The method described in (13) above, holding for ~10 minutes. (15) The method described in (13) or (14) above, wherein the polymer is then cooled to ambient temperature. (16) Rapidly cooling the polymer from a temperature at or above its melting point to a temperature below its crystallization temperature (1) above
(6) The method described. (17) The method described in (16) above, wherein the cooling rate is 1000°C or more per minute. (18) The method described in (16) or (17) above, wherein the polymer is cooled and then reheated to increase the crystalline region. (19) The method described in (1) to (15) above, wherein the method is subjected to heat treatment such that secondary crystallization is not a main crystallization step. (20) High draw ratios at speeds and temperatures sufficient to cause linearization of the polymer molecules by inducing plastic deformation in which the tensile force of the polymer is less than its tensile strength but greater than the elongation that would occur by flow drawing.
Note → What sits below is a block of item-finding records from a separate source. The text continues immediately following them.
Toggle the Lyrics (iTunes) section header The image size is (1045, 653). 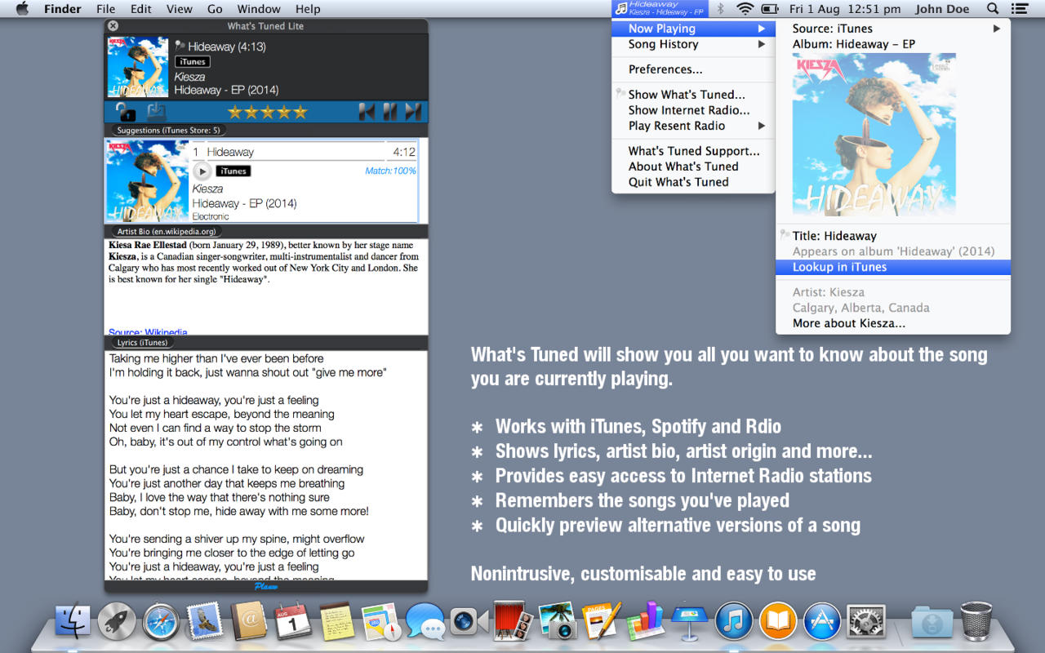142,343
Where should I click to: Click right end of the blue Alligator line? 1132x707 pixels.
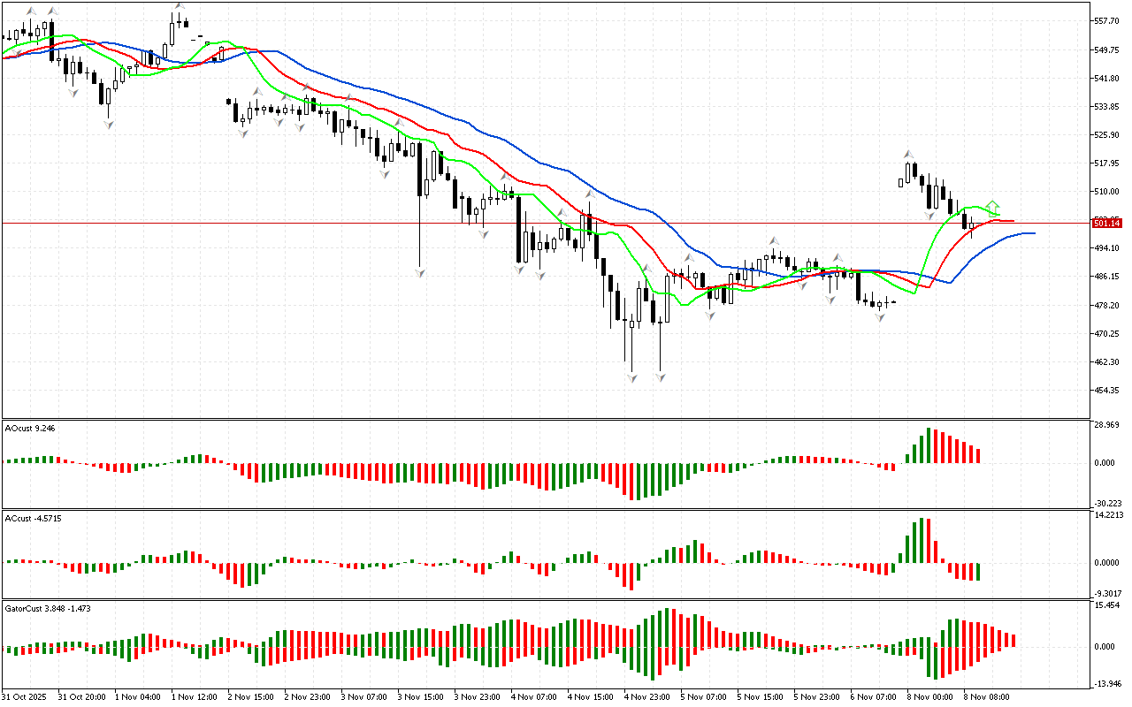click(1033, 233)
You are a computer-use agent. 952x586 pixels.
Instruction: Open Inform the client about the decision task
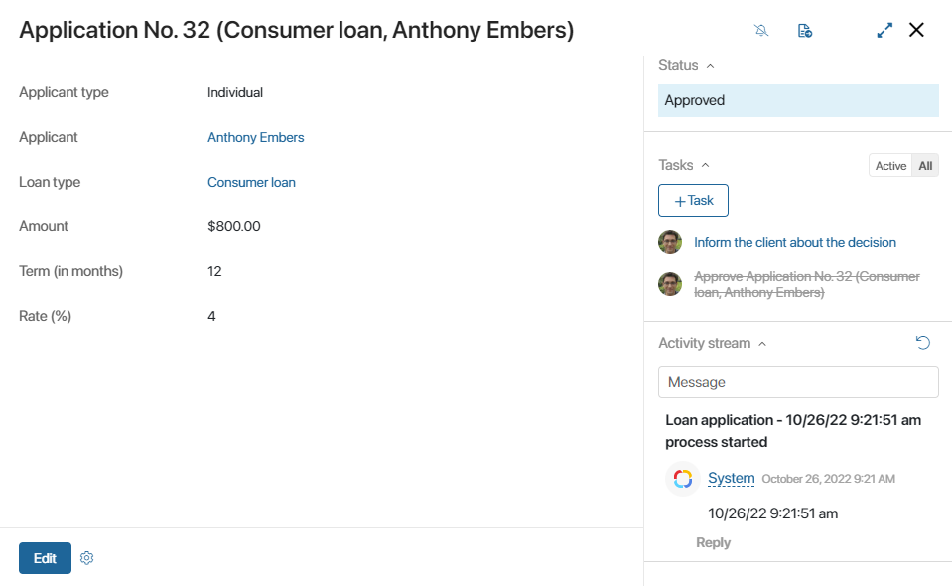point(795,243)
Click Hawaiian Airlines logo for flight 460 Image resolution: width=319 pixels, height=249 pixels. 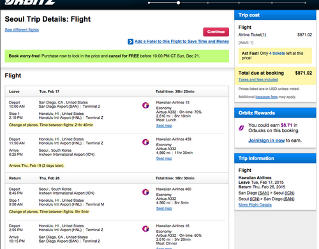click(x=145, y=192)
Above (1) ~
(19) The method described. (21) The method according to (20) above, wherein the stretching ratio is at least 20. (22) The method according to (20) or (21) above, wherein the polymer is stretched between relatively movable clasps at a temperature of at least 40° C. or lower than the melting point of the polymer at a speed of 1 cm per minute or more. (23) The above (22) with a stretching speed of 10 to 20 cm per minute.
Method described. (24) The method according to (20) or (21) above, wherein the polymer is stretched on a stretching frame at a temperature of 5 to 20° C. below its melting point at a speed of 30 to 150 cm per minute. (25) Performing the stretching process in the enhancement stage while resting the polymer in the continuous stage (20) ~
(24) The method described. (26) The above for producing fibers or films.
The method described in (1) to (25). (27) The method according to (26) above, wherein the diameter of the fiber or the thickness of the film is 1 mm or less before stretching. (28) A high modulus polymeric substance produced by the method described in (1) to (27) above.

[Brief explanation of drawings]

Figures 1a to 1d show the method (1) of the present invention, respectively.
(4) This is a micrograph of the crystal structure of polyethylene produced by method (4).

Claims (1)

[Claims] 1 A crystalline polymer selected from high-density polyethylene, copolymers thereof, and polyoxymethylene having a weight average molecular weight of 300,000 or less is heated from its melting point or higher to a temperature sufficiently lower than its crystallization temperature at a rate of at least 400°C per minute. quench at high speed,
The cooled polymer is stretched at a temperature below its melting point such that its deformation ratio is greater than 20 for high density polyethylene or greater than 15 for copolymers of high density polyethylene or polyoxymethylene. The characteristic Young's modulus is 3×
10 A method for producing a high modulus polymer material of ¹⁰ N/m ² or more.